Tajikistan likes to brand itself as the last Central Asian Eldorado, a place that (once the deep-pocketed foreigners get over their corruption concerns) will be swimming in hydrocarbon and mineral wealth – or at least look something like Kazakhstan.
So far though, in its 20-plus years of independence, Tajikistan has enjoyed little foreign investment, even though it boasts over 600 documented mineral stores, including what’s believed to be one of the largest silver deposits in the world.
A new poll has found that nearly half of Tajiks would welcome foreign investment in their mining sector, while more than a fifth were against it. These figures are almost the mirror opposite of sentiments in neighboring Kyrgyzstan. Asked how they “feel about foreign companies developing mineral resources,” 45 percent of Tajiks said they were in favor, while 21 percent said they were opposed. In Kyrgyzstan, only 25 percent responded positively, with 43 percent opposed. (The poll was released on August 5 by regional pollster M-Vector, covering 1,008 respondents across Tajikistan and 2,656 in Kyrgyzstan.)
The pollsters offer no hypotheses about the difference, but why not bounce around some unscientific ideas about the possible reasons that people in two desperately poor, mountainous post-Soviet states bordering China have such different views on outsiders extracting their natural wealth for a fee?
Experience vs Dreams
Unlike Tajikistan, where attracting out-of-country extractive companies is on the government’s to-do list, Kyrgyzstan has a much longer history of dealing with foreign miners. The country’s flagship gold mine, Canadian-owned Kumtor, is critical to the national budget: It has accounted for as much as 12 percent of GDP in a good year and gets a special section in the state’s monthly economic stats.
Public Perceptions
Just like most corporate-industrial majors, Kumtor has faced its share of PR disasters. Plenty of Kyrgyz believe that ordinary people haven’t benefitted from its presence – or profits – and that its operations have caused massive environmental damage. (That fear is easy to exploit when recollections of a very real cyanide spill at the mine back in 1998 are combined with a dismal level of education and public health awareness.) Moreover, both Tajikistan and Kyrgyzstan are woefully corrupt, ranking 157 and 154, respectively, out of 176 countries in Transparency International’s 2012 Corruption Perceptions Index. Average residents, obviously, are wise to this. And since the middlemen between foreign companies and locals are inevitably government officials, companies like Kumtor suffer from public perceptions that they collude with venal officials. In Tajikistan, for now, there aren’t enough foreign mining outfits to have built up such a bad rep.
Pluralism, More and Less
Political life in the two countries unfolded in hugely dissimilar ways post-independence. Tajiks lived through a grueling, five-year civil war. This, some say, left them inured to pesky annoyances like official corruption – better that than war, the reasoning goes. And, more importantly, the current authorities in Dushanbe, who came to power as peacemakers, continue using a mix of carrots, sticks and automatic weapons to wipe out competing factions, thus dominating the political playing field.

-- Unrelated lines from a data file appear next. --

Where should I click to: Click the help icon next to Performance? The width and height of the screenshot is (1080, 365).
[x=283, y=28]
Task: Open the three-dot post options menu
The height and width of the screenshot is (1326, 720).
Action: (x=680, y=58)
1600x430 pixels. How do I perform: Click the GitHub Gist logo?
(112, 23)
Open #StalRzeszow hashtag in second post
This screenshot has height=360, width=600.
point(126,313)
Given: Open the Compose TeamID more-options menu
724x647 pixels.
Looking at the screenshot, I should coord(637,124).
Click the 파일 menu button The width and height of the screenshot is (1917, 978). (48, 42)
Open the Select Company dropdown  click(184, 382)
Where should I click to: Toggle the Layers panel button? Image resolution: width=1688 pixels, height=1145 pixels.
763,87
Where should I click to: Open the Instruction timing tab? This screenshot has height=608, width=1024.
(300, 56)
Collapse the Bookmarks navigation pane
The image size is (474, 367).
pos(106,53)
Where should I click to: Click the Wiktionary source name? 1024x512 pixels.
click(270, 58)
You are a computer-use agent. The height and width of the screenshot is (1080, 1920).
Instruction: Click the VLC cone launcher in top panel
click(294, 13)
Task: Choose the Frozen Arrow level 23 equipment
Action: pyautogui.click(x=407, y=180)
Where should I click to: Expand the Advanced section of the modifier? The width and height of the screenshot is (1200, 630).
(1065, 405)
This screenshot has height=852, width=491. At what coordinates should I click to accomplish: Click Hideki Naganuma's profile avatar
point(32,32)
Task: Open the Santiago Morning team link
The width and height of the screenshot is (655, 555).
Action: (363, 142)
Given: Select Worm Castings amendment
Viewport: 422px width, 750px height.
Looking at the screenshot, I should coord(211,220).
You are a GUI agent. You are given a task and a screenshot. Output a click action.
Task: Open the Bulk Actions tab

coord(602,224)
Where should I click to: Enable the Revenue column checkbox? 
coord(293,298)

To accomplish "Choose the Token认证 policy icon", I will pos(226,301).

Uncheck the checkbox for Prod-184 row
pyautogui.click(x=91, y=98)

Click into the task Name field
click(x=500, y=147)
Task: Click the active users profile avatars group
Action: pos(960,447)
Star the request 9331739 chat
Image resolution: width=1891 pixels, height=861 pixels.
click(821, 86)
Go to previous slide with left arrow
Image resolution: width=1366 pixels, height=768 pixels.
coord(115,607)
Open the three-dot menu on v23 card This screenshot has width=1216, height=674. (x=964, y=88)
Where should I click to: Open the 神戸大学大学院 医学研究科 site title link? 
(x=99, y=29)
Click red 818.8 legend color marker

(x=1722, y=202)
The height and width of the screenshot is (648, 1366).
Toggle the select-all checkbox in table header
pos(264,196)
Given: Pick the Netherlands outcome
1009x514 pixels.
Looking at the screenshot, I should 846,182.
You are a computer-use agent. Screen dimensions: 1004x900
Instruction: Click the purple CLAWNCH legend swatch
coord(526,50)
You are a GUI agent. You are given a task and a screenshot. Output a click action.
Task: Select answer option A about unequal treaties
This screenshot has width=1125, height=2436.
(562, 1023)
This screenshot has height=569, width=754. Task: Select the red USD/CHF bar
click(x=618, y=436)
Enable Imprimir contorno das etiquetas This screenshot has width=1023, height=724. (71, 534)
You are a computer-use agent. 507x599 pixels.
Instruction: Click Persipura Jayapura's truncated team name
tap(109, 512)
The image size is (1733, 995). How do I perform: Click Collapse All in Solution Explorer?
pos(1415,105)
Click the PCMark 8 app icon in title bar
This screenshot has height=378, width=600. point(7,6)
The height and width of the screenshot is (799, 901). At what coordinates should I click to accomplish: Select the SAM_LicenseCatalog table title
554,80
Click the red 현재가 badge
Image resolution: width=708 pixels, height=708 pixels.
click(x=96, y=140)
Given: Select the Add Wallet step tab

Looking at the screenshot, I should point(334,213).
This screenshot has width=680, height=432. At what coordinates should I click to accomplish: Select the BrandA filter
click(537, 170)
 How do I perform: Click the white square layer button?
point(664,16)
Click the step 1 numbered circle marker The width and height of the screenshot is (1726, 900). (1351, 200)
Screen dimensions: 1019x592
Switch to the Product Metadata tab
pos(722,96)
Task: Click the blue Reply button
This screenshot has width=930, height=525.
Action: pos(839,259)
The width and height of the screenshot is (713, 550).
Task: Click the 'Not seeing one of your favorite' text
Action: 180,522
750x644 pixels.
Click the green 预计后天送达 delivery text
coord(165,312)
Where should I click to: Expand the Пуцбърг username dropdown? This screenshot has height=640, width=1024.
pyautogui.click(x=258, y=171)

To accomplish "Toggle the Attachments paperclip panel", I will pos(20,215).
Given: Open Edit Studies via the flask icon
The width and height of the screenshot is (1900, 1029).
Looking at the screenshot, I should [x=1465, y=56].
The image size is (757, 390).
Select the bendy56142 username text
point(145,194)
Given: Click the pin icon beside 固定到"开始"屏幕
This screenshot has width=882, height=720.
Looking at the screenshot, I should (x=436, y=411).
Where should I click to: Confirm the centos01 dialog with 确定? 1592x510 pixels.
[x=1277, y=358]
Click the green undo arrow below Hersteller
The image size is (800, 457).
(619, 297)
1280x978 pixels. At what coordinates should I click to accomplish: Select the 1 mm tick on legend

Kyrgyzstan, on the contrary, came to be known as Central Asia’s “Island of Democracy,” with plenty of Western-funded civil society projects and enough competing regional clan networks to ensure its own brand of political plurality – opaque and imperfect, but more of it than in the region’s other four countries combined. To this day, rival groups continue to fight over pieces of pie – and if that means hurling accusations at a giant, lucrative mining company to extract concessions, so be it. Kumtor, the biggest piece of the mining pie, has faced unrelenting protest and corruption allegations, with smaller foreign-run mines falling prey to arson attacks, license battles, and beatings of employees.
So where does that leave Tajikistan?
If ordinary Kyrgyz are fatigued with foreign investors – at heart, because they can’t trust their own officials to cut deals in the country’s best interests – what’s to say foreign mining in Tajikistan won’t land in the same water? Tajik officials aren’t any more upstanding than their neighbors and there are even fewer mechanisms for accountability – though there is tighter state control of media, so maybe word won’t leak out in the same way.
Both governments are eager for investment, and are actively wooing Chinese companies not known for giving much thought to transparency or corporate social responsibility. Earlier this year, a secretive outfit, Cayman Islands-registered Tethys Petroleum, helped lure in energy majors Total and the China National Petroleum Corp (CNPC) to develop Tajikistan’s Bokhtar oil and gas deposit.
If Tajikistan does manage to bring in the foreign miners, it’ll be interesting to hear what average Tajiks have to say about it a few years down the road. Their leaders will likely still be rich, and still flaunting their wealth. And the Chinese – the likeliest big investors – have a habit of importing their own workers, not hiring locals. So if that gas (a big “if”), silver or gold ever comes out of the ground, will average Tajiks see any benefit? And will the memory of civil war still keep them quite so tolerant?
David Trilling is Eurasianet’s managing editor.